To the Editor:

We would like to congratulate Kay et al. for their article1 on the implementation of newborn screening (NBS) for spinal muscular atrophy (SMA) in New York State (NYS), and also salute their pioneering work in NBS for SMA.2

In this paper, the authors review one year of NBS implementation in NYS. Of 225,093 infants, 8 were identified with SMA. All newborns were asymptomatic at diagnosis and promptly received disease-modifying treatment for the most severe forms. The authors noticed an incidence significantly lower than expected, and propose two hypotheses to explain this particularly low prevalence:

  • Part of their population has been previously screened for SMA through preconceptional carrier screening, genetic counseling, cascade testing, prenatal diagnosis, or advanced reproductive technologies.

  • Previous studies overestimated the incidence of SMA in the general population.
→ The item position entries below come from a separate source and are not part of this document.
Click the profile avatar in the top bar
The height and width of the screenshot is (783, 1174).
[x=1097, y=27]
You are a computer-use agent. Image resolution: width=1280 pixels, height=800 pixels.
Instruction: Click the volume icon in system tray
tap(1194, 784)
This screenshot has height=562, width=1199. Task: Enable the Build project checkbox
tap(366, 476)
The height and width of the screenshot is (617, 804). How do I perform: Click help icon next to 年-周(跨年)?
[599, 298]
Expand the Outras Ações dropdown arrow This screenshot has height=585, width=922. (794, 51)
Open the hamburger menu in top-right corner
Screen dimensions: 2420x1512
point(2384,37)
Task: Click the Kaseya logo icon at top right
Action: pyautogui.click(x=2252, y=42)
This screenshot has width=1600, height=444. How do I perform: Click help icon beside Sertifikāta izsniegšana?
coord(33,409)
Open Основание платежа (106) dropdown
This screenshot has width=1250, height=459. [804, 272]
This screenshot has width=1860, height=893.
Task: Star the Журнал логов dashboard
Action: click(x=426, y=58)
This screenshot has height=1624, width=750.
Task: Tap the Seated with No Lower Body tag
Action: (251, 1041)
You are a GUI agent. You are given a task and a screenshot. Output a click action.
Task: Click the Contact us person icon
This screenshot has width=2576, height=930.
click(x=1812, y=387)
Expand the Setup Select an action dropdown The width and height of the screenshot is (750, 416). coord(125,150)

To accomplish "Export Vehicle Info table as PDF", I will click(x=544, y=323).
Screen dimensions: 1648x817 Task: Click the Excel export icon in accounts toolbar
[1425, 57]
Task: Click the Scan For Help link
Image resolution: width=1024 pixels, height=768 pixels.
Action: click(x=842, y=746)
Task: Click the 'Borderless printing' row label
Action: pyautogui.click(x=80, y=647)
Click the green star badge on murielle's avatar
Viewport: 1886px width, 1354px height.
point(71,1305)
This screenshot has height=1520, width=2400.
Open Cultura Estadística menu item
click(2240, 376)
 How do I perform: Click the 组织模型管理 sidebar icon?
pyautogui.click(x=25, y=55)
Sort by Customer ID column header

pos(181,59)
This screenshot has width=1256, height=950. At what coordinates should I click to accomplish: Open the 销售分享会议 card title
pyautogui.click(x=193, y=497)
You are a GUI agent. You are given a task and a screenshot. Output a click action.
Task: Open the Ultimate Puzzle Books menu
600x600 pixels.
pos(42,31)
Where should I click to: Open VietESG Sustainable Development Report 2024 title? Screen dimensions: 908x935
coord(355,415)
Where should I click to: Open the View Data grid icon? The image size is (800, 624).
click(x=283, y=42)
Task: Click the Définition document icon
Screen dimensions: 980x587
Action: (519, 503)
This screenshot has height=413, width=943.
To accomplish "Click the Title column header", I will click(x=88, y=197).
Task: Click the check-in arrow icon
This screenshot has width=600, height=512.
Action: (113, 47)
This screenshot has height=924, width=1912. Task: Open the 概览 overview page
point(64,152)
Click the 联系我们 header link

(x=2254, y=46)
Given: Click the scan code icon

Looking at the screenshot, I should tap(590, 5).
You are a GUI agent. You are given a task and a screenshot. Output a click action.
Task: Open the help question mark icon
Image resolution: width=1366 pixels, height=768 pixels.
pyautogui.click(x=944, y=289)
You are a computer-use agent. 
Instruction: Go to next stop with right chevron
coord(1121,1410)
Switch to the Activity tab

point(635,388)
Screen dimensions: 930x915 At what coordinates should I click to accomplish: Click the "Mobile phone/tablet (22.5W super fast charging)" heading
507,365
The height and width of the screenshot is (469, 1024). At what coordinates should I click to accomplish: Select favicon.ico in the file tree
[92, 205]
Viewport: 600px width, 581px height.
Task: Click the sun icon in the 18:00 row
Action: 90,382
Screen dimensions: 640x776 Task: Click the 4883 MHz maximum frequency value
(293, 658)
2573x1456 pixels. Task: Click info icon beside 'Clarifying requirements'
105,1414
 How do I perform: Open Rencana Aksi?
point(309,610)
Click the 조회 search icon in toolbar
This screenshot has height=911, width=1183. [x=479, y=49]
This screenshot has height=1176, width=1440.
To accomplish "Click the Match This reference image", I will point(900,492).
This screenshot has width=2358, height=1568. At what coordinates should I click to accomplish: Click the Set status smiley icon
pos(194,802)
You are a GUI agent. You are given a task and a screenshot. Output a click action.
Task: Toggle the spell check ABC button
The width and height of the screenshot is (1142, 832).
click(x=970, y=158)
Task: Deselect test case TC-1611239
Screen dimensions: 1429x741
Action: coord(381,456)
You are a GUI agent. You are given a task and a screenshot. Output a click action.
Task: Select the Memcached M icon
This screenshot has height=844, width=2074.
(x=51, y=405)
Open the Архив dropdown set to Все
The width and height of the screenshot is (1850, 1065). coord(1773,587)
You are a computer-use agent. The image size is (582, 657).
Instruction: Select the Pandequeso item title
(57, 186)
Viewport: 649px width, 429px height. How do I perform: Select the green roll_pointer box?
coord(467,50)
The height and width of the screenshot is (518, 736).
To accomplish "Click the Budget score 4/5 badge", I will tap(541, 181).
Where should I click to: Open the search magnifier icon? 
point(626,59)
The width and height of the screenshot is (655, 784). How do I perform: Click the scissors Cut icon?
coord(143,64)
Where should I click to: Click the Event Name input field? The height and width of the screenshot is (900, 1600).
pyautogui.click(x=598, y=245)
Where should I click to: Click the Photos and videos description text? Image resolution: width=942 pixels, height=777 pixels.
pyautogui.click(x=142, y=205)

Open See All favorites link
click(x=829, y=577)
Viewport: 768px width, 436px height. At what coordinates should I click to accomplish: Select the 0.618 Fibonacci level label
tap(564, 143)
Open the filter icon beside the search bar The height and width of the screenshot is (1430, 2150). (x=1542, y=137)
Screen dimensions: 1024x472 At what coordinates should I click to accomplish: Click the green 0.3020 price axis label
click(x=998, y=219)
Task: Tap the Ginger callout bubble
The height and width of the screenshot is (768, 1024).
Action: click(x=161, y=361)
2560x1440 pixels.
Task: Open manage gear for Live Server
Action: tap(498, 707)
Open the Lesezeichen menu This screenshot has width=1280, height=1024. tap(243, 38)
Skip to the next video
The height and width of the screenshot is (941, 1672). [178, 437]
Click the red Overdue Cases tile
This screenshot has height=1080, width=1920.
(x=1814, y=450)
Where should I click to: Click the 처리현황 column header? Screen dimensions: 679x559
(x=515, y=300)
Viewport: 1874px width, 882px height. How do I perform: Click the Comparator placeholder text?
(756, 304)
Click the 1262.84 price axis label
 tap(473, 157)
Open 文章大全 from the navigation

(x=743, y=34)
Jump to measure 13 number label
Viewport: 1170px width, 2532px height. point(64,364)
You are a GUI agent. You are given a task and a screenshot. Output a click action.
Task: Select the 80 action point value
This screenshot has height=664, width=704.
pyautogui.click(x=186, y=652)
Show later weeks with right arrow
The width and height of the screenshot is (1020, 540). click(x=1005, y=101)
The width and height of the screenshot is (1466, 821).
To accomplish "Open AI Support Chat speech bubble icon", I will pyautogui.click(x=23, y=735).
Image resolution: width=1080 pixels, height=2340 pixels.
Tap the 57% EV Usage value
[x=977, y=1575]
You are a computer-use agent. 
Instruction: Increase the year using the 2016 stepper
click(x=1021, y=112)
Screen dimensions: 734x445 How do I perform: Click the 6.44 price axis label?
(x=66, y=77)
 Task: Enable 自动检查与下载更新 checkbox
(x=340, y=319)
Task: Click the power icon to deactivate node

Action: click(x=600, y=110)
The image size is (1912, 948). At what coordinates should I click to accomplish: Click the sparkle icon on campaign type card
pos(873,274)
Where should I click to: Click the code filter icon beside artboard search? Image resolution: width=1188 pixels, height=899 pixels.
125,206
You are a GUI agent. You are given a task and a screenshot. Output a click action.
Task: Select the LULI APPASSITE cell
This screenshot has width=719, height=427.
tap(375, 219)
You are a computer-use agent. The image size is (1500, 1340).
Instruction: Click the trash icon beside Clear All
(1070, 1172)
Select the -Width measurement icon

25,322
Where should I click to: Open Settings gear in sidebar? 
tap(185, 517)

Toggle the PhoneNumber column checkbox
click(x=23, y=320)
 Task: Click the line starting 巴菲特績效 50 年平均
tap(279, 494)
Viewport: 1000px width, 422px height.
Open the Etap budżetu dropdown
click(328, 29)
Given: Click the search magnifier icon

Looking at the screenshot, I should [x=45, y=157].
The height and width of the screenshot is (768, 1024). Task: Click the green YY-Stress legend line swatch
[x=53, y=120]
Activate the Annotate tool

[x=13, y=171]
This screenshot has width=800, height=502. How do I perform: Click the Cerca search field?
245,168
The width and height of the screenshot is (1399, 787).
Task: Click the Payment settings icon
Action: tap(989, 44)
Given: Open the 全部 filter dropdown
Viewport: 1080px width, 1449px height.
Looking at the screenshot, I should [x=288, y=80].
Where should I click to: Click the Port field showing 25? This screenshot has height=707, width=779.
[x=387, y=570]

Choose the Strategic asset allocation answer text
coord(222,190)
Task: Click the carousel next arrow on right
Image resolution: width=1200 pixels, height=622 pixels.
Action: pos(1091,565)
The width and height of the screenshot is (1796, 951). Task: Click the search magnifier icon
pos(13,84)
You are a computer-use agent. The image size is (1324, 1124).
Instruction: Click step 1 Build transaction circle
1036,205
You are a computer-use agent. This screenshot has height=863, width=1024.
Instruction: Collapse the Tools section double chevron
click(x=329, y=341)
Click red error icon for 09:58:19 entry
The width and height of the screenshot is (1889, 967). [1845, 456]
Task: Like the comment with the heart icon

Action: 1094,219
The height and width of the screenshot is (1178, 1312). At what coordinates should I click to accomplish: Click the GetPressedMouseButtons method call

We believe it is crucial to differentiate between the two hypotheses given the public health implications and the cost of drug reimbursement, since many drug reimbursement models are linked to the exact incidence of the disease. The suggestion of a lower incidence of SMA could have considerable consequences for the reimbursement process of disease-modifying therapies in several countries, as well as for NBS funding decisions. Therefore, trying to better identify the causes of the finding is of primary importance for existing and future patients.

We could reasonably consider that the second hypothesis of a previously overestimated incidence is not valid. Indeed, other studies have demonstrated that the incidence of SMA at birth appears to be fairly comparable with that reported in the literature. Pilot studies for neonatal screening of SMA are currently underway in several countries,3 and data of incidence are available from Germany, Belgium, and Australia. These three programs found relatively similar and close figures to the initial studies that estimated the incidence at 1 in 10,000, with higher figures in Europe. The Australian study4 reported an incidence of 1 in 11,545, the German study5 returned an incidence of 1 in 7096, and finally our pilot study in Belgium6 shows an incidence of 1 in 8398. The unique studies announcing lower SMA incidence are in New York State during the pilot study (1 in 16,712) and after the first year of experience (1 in 28,137), and in Taiwan (1 in 17,181).7

If we consider that the low incidence reported from NYS results from a better awareness of the risks of genetic disease transmission and the concurrent implementation of carrier screening, and that a “normal” incidence would have resulted in about 22 cases in 225,093 infants, it means that about 14 potential cases of 22 (about 64%) have been avoided by carrier or prenatal screening. This heartening uptake could be the result of increased communication regarding SMA in recent years, the pioneer work conducted in NYS, the addition of SMA to the Recommended Uniform Screening Panel (RUSP) in 2018, the marketing of drugs, and polemics against the prices of these drugs in mainstream media and on social networks. All of these efforts may have encouraged future parents to ask for genetic counseling and carrier screening, which has until now remained very rare in some regions such as Southern Belgium. Nevertheless, such a lowering in incidence should normally be suggested by the number of tests carried on in the same region.

We hope that future data from NYS and from other regions in the United States and around the world will help to further reinforce and contextualize the findings of Professor Kay and her colleagues.